First you'll marry a combination of calico and consumption that's as thin as a rail, and next you'll get a creature that's nothing more than the dropsy in disguise, and then you've got to eke out that bridal dress with an old balloon. That is the way it goes. And think of the wash-bill--(excuse these tears)--nine hundred and eighty-four pieces a week! No, sir, there is no such a thing as economy in a family like mine. Why, just the one item of cradles--think of it! And vermifuge! Soothing syrup! Teething rings! And 'papa's watches' for the babies to play with! And things to scratch the furniture with! And lucifer matches for them to eat, and pieces of glass to cut themselves with!
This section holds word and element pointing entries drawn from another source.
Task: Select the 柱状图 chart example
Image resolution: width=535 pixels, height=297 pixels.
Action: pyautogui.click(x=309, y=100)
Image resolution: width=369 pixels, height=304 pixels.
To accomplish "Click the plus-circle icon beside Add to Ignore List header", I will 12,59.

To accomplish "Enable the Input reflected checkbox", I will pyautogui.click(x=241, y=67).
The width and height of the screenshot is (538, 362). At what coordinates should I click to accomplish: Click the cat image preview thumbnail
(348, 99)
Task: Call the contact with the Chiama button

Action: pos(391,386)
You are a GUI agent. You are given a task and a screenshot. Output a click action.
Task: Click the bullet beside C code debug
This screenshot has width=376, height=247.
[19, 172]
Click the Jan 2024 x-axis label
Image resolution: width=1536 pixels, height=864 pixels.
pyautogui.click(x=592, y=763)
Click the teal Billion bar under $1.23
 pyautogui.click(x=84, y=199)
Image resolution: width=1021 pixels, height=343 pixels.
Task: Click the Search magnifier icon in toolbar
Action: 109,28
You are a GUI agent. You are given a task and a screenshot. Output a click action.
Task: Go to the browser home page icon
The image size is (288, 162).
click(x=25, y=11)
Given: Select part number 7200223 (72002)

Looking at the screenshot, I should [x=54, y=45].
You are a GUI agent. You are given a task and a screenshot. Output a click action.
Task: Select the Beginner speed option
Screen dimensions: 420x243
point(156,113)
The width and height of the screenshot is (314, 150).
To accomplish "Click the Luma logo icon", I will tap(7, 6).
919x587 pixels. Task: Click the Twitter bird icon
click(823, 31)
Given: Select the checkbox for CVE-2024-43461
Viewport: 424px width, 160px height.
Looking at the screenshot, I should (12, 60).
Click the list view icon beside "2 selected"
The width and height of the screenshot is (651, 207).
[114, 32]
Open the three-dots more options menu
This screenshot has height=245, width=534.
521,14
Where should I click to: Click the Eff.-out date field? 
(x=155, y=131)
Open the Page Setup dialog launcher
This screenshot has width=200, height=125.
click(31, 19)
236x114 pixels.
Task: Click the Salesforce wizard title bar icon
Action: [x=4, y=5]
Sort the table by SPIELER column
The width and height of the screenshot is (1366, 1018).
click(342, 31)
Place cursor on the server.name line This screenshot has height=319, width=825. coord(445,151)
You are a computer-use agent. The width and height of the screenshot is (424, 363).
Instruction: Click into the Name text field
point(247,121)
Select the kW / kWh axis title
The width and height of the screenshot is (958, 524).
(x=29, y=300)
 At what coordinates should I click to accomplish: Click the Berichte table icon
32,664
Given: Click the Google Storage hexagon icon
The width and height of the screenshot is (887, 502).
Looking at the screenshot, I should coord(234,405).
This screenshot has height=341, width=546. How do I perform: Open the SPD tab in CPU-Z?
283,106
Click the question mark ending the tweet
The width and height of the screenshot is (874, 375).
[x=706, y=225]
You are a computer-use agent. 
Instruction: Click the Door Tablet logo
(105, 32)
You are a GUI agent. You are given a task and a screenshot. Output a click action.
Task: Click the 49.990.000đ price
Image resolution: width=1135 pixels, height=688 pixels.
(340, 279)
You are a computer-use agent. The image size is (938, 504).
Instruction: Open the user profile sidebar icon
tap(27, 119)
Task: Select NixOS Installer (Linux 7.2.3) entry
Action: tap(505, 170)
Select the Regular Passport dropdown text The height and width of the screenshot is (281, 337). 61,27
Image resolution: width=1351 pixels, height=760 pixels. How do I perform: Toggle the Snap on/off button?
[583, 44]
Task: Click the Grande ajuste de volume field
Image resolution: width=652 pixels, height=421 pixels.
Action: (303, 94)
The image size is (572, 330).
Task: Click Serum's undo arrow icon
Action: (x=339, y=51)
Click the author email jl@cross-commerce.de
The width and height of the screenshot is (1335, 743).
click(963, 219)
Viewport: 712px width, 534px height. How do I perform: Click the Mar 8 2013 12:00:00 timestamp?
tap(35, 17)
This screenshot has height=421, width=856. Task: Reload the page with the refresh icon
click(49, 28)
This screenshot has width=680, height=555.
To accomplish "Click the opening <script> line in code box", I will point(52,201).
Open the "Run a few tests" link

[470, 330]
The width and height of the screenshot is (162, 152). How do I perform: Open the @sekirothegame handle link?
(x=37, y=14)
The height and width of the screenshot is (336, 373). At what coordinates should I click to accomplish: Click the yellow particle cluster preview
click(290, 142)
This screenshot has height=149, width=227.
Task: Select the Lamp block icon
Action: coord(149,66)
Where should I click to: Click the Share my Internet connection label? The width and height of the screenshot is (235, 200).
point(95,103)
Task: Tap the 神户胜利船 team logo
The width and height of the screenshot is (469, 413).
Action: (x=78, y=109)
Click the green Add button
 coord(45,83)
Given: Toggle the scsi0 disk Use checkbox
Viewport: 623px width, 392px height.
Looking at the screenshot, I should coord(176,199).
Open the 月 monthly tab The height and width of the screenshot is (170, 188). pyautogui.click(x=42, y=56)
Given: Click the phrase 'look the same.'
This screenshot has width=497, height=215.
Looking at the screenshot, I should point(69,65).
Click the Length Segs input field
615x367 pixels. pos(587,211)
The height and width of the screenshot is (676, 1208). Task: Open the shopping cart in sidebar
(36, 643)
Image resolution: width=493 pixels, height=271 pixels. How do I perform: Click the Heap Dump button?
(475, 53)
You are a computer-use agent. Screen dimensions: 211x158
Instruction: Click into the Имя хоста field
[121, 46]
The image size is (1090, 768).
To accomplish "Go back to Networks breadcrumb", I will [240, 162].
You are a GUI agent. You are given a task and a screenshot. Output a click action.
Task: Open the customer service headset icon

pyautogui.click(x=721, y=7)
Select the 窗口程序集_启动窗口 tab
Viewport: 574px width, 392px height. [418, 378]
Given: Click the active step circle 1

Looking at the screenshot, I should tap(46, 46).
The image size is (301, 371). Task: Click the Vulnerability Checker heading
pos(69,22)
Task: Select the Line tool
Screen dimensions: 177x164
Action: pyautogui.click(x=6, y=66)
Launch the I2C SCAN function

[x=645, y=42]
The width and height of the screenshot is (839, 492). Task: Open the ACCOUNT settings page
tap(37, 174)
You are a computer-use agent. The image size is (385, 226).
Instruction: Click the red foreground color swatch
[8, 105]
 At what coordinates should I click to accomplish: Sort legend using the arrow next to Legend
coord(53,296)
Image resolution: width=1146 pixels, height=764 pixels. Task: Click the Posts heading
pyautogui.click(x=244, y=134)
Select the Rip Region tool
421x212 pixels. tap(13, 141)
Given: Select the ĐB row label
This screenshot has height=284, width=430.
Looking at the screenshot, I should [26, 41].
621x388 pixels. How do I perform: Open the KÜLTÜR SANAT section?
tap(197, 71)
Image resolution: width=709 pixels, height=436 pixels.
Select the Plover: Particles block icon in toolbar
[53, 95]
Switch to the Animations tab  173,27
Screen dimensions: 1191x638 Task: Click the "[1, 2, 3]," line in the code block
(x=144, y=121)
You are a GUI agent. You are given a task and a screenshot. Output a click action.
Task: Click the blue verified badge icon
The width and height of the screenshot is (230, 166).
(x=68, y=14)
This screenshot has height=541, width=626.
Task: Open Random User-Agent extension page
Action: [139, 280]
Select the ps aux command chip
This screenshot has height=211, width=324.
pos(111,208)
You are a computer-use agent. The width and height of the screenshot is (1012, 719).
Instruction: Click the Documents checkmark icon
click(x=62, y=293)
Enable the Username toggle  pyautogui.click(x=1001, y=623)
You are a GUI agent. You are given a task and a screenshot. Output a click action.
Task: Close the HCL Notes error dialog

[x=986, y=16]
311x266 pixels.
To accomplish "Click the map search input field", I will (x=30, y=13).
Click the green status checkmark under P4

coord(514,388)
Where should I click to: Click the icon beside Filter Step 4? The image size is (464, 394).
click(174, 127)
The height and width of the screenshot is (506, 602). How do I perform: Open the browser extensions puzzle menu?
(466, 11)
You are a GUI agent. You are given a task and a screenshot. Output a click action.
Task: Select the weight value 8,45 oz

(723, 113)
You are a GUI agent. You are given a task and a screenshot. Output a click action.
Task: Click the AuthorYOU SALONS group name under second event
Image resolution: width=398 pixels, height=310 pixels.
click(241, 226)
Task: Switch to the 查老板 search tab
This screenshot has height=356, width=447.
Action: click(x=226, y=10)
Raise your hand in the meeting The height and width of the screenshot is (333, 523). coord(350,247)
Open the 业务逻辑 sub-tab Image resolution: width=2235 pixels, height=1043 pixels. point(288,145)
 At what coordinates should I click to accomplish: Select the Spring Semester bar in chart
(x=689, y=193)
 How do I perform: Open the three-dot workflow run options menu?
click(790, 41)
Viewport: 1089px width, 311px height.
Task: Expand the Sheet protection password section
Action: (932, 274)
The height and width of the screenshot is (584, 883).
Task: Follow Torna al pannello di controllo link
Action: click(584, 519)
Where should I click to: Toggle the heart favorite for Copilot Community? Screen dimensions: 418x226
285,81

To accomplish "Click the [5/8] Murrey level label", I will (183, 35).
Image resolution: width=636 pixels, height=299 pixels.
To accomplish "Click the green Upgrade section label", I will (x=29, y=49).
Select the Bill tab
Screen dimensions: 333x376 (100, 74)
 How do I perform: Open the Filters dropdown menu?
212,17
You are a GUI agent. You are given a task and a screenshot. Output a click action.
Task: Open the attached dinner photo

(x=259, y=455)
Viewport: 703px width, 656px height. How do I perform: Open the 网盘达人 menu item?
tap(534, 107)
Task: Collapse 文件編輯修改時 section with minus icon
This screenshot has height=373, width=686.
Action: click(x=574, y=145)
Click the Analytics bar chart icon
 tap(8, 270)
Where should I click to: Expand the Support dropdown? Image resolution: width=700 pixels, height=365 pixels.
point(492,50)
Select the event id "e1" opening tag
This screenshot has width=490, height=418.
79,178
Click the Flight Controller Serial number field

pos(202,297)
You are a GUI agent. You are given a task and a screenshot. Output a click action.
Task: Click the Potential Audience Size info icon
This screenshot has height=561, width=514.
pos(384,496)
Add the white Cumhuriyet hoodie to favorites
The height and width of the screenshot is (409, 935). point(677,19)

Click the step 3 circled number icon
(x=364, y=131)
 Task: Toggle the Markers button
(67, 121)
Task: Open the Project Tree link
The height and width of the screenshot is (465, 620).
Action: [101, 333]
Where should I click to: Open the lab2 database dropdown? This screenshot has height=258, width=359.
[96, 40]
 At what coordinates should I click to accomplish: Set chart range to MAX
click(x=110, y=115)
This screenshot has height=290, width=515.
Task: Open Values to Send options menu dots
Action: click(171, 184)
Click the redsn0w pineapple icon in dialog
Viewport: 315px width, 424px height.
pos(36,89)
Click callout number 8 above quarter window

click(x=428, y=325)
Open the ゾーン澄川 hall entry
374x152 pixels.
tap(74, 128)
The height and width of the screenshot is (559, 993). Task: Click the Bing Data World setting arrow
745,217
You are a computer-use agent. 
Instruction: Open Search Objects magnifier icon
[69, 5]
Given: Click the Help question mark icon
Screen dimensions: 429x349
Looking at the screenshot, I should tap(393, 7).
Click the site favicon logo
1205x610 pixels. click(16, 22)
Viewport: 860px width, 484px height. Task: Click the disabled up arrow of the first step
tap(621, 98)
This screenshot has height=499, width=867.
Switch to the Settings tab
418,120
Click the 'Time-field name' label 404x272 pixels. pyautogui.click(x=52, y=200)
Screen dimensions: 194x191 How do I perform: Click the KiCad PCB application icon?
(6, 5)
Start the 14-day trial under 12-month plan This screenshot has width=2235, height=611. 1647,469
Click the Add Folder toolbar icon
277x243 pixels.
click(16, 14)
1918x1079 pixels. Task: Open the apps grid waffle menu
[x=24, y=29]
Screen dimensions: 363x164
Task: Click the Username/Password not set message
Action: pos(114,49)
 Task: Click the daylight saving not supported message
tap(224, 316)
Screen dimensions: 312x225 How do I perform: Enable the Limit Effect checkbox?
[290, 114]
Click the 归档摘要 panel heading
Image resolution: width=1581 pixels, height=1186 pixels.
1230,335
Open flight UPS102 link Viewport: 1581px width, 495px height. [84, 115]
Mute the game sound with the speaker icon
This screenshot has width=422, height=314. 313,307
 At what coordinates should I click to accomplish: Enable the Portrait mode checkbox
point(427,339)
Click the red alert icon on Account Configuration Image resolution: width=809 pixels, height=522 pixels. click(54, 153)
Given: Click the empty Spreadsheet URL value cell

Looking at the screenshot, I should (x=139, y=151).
The item of glass alone would support your family, I venture to say, sir. Let me scrimp and squeeze all I can, I still can't get ahead as fast as I feel I ought to, with my opportunities. Bless you, sir, at a time when I had seventy-two wives in this house, I groaned under the pressure of keeping thousands of dollars tied up in seventy-two bedsteads when the money ought to have been out at interest; and I just sold out the whole stock, sir, at a sacrifice, and built a bedstead seven feet long and ninety-six feet wide. But it was a failure, sir. I could not sleep. It appeared to me that the whole seventy-two women snored at once. The roar was deafening. And then the danger of it! That was what I was looking at. They would all draw in their breath at once, and you could actually see the walls of the house suck in--and then they would all exhale their breath at once, and you could see the walls swell out, and strain, and hear the rafters crack, and the shingles grind together. My friend, take an old man's advice, and don't encumber yourself with a large family--mind, I tell you, don't do it. In a small family, and in a small family only, you will find that comfort and that peace of mind which are the best at last of the blessings this world is able to afford us, and for the lack of which no accumulation of wealth, and no acquisition of fame, power, and greatness can ever compensate us. Take my word for it, ten or eleven wives is all you need--never go over it."

Some instinct or other made me set this Johnson down as being unreliable. And yet he was a very entertaining person, and I doubt if some of the information he gave us could have been acquired from any other source. He was a pleasant contrast to those reticent Mormons.